*The task*:
Line by line, retype the data exactly as it is given.

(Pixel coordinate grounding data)
───
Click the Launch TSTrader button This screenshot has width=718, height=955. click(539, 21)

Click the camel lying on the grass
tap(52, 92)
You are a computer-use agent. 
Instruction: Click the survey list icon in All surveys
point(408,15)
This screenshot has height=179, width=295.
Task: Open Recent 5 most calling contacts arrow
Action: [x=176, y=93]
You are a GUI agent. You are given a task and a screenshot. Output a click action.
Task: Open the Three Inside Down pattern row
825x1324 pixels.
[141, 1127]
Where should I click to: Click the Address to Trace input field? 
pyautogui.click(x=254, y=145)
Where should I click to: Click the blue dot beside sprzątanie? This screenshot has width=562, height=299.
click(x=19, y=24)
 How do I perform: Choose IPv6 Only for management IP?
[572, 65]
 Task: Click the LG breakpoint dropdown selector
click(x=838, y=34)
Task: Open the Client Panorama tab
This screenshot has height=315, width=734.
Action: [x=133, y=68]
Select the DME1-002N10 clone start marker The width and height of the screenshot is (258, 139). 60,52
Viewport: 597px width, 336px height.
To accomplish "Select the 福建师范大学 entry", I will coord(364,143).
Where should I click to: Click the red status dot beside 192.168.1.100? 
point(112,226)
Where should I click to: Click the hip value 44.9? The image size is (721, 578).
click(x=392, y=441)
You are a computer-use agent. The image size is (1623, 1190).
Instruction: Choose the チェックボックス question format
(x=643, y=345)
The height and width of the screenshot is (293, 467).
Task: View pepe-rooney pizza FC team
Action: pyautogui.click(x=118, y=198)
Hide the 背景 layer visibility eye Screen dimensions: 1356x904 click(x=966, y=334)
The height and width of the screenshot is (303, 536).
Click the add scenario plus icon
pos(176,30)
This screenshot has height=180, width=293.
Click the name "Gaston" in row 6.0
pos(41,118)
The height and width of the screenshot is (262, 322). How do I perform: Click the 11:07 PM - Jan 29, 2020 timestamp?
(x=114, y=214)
───
*Written reply*:
Click the Launch TSTrader button This screenshot has width=718, height=955. click(539, 21)

Click the camel lying on the grass
tap(52, 92)
You are a computer-use agent. 
Instruction: Click the survey list icon in All surveys
point(408,15)
This screenshot has height=179, width=295.
Task: Open Recent 5 most calling contacts arrow
Action: [x=176, y=93]
You are a GUI agent. You are given a task and a screenshot. Output a click action.
Task: Open the Three Inside Down pattern row
825x1324 pixels.
[141, 1127]
Where should I click to: Click the Address to Trace input field? 
pyautogui.click(x=254, y=145)
Where should I click to: Click the blue dot beside sprzątanie? This screenshot has width=562, height=299.
click(x=19, y=24)
 How do I perform: Choose IPv6 Only for management IP?
[572, 65]
 Task: Click the LG breakpoint dropdown selector
click(x=838, y=34)
Task: Open the Client Panorama tab
This screenshot has height=315, width=734.
Action: [x=133, y=68]
Select the DME1-002N10 clone start marker The width and height of the screenshot is (258, 139). 60,52
Viewport: 597px width, 336px height.
To accomplish "Select the 福建师范大学 entry", I will coord(364,143).
Where should I click to: Click the red status dot beside 192.168.1.100? 
point(112,226)
Where should I click to: Click the hip value 44.9? The image size is (721, 578).
click(x=392, y=441)
You are a computer-use agent. The image size is (1623, 1190).
Instruction: Choose the チェックボックス question format
(x=643, y=345)
The height and width of the screenshot is (293, 467).
Task: View pepe-rooney pizza FC team
Action: pyautogui.click(x=118, y=198)
Hide the 背景 layer visibility eye Screen dimensions: 1356x904 click(x=966, y=334)
The height and width of the screenshot is (303, 536).
Click the add scenario plus icon
pos(176,30)
This screenshot has height=180, width=293.
Click the name "Gaston" in row 6.0
pos(41,118)
The height and width of the screenshot is (262, 322). How do I perform: Click the 11:07 PM - Jan 29, 2020 timestamp?
(x=114, y=214)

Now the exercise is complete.